IL RETROSCENA
VENEZIA Pronti a scendere sotto la quota di controllo di Aspi ma

Domenica 12 Luglio 2020
IL RETROSCENA
VENEZIA Pronti a scendere sotto la quota di controllo di Aspi ma niente soldi, le risorse finanziarie devono rimanere in Autostrade per l'Italia per lo sviluppo della società e gli interventi sulla rete. Attenzione però che i nuovi soci siano pubblici e attenti allo sviluppo, non fondi che intendano appesantire ulteriormente il debito di Aspi. Indennizzi per il crollo del ponte di Genova alzati a 3,4 miliardi. Ma se dovesse arrivare la revoca della concessione - ipotesi da scongiurare (quasi) a ogni costo - allora ci si dovrà rivolgere ai tribunali.

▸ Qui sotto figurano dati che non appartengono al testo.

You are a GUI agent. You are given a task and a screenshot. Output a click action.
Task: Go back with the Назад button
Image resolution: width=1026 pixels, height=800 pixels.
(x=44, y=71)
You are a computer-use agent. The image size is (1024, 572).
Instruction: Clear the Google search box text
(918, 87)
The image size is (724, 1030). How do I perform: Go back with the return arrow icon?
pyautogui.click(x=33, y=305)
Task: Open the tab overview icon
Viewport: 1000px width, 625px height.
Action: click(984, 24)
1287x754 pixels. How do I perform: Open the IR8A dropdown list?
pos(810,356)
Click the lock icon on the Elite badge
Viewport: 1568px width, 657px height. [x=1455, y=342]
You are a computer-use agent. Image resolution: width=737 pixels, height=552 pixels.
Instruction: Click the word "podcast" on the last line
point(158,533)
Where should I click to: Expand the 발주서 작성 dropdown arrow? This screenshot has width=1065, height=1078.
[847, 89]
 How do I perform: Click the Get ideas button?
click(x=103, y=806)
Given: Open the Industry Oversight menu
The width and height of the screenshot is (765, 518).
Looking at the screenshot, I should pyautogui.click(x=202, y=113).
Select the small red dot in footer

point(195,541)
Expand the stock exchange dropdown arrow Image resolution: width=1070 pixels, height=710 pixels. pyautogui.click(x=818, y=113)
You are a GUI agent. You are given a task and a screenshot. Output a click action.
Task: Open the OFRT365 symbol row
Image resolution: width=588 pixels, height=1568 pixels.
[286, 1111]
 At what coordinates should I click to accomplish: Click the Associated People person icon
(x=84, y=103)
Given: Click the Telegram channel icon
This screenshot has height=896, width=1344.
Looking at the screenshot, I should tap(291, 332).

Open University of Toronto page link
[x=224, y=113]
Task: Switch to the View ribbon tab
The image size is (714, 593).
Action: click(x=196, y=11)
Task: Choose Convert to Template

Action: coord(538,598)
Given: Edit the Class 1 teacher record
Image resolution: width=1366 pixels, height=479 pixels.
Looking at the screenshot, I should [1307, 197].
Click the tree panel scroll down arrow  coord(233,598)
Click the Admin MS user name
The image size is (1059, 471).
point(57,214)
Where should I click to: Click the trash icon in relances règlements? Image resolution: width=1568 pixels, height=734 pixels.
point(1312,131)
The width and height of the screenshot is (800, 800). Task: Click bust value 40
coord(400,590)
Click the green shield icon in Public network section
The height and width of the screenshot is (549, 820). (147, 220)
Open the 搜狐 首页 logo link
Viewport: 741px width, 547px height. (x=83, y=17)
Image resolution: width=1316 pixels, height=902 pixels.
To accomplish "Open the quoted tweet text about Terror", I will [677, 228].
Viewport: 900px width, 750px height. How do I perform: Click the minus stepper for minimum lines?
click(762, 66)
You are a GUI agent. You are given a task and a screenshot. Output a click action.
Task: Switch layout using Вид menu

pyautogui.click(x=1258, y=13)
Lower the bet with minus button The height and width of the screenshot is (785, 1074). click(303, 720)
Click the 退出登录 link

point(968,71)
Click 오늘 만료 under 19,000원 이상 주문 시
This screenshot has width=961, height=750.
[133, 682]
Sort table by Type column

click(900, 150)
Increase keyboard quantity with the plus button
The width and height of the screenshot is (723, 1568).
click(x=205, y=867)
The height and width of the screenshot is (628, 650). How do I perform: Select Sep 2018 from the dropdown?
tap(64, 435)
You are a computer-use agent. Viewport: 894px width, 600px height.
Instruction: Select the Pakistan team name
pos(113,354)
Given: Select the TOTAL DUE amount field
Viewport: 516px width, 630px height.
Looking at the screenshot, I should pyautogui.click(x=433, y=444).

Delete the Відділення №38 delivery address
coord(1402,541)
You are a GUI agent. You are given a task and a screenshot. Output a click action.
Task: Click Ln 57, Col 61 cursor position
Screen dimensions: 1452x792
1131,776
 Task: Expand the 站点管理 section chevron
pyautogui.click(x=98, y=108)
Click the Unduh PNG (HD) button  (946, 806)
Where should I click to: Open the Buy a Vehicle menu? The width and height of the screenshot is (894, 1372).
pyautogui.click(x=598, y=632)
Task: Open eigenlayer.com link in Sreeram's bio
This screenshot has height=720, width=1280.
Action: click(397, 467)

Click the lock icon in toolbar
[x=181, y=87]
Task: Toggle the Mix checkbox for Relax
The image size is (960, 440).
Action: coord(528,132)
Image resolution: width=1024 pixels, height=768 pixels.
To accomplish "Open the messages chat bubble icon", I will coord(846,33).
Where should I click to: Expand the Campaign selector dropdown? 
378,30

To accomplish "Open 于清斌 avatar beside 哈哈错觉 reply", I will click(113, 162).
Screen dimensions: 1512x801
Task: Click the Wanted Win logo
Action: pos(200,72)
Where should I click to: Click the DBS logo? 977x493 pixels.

Ai piani alti di Atlantia, la holding che ha come azionista di riferimento l'Edizione della famiglia Benetton tramite Sintonia, non ci si fanno grandi illusioni sullo sbocco della trattativa col governo che va avanti da due anni, soprattutto dopo le parole dure del premier Giuseppe Conte a Venezia per la prova del Mose. Ma si sta cercando di fare tutto il possibile per trovare un'intesa senza pregiudicare gli interessi di tutti gli azionisti delle due società infrastrutturali - il 70% di Atlantia è sul mercato si fa notare, in Aspi ci sono due grandi soci al 12% complessivo come Allianz e il fondo cinese Silk Road - e garantire l'equilibrio finanziario di Aspi presente e futuro. Nell'ultima proposta presentata ieri c'è la disponibilità a scendere sotto il 50% - oggi Atlantia ha l'88% di Aspi - come la volontà di alzare gli indennizzi per il crollo del ponte di Genova a 3,4 miliardi. Atlantia è pronta al taglio delle tariffe (sempre mantenendo la stella polare della remunerazione ai soci e alla società) e aumenta gli investimenti da attuare per la rete a 13,2 miliardi con 7 miliardi per la manutenzione. Ma i Benetton come i soci di Atlantia non vogliono lasciare del tutto Aspi, la considerano ancora un asset importante per il gruppo e vogliono fare la loro parte per riportarlo in piena carreggiata dopo gli ultimi anni bui e gli errori fatti in passato da alcune controllate.
GESTIONE
Tenendo ben presente due aspetti: c'è un diritto di prelazione per gli altri due soci di Aspi in caso di vendita della quota di Atlantia. E c'è un mercato da rispettare. Il che vuol dire agenzie di rating e banche che non seguono logiche politiche ma puramente finanziarie, cruciali per garantire l'indebitamento di Aspi e le risorse necessarie per i nuovi interventi in Liguria come nel resto d'Italia. Dunque ben vengano Cassa Depositi e Prestiti e il fondo italiano F2i (già presente in vari aeroporti come quello di Trieste), e porte aperte anche ad altri investitori italiani e stranieri come gli australiani di Macquarie. Ma le risorse che apportano devono rimane in Aspi. E la loro entrata deve essere accompagnata da un solido progetto di sviluppo che non passi da una gestione di Anas. E se dovesse prevalere invece la logica punitiva di una certa politica, se insomma si volesse cacciare i Benetton e Atlantia revocando la concessione di Aspi, allora non resterebbe altra strada che quella legale.
INDENNIZZO
Tenendo presente che l'indennizzo definito dal Decreto Milleproroghe di circa 7 miliardi non è per gli uomini di Atlantia assolutamente adeguato non coprendo neppure l'indebitamento. Certo, quello previsto a suo tempo dall'allora ministro Antonio Di Pietro di 23 miliardi era forse esagerato, figlio com'era di un altro tempo - lo stop all'alleanza Abertis-Autostrade - come sono figli di questo tempo certi tentennamenti europei, o le ultime decisioni della Consulta (sulla quale forse in Atlantia si pensa non si dovesse dare tanta enfasi) e gli stop ai finanziamenti garantiti da Sace ad Aspi. Di fondo quello che si è cercato in tutti questi anni di trattative è scindere le responsabilità del passato e del crollo del ponte di Genova - la fiducia sulla Procura ligure è piena - da una realtà che ha quasi 7mila dipendenti, diversi soci ed è cruciale per l'Italia.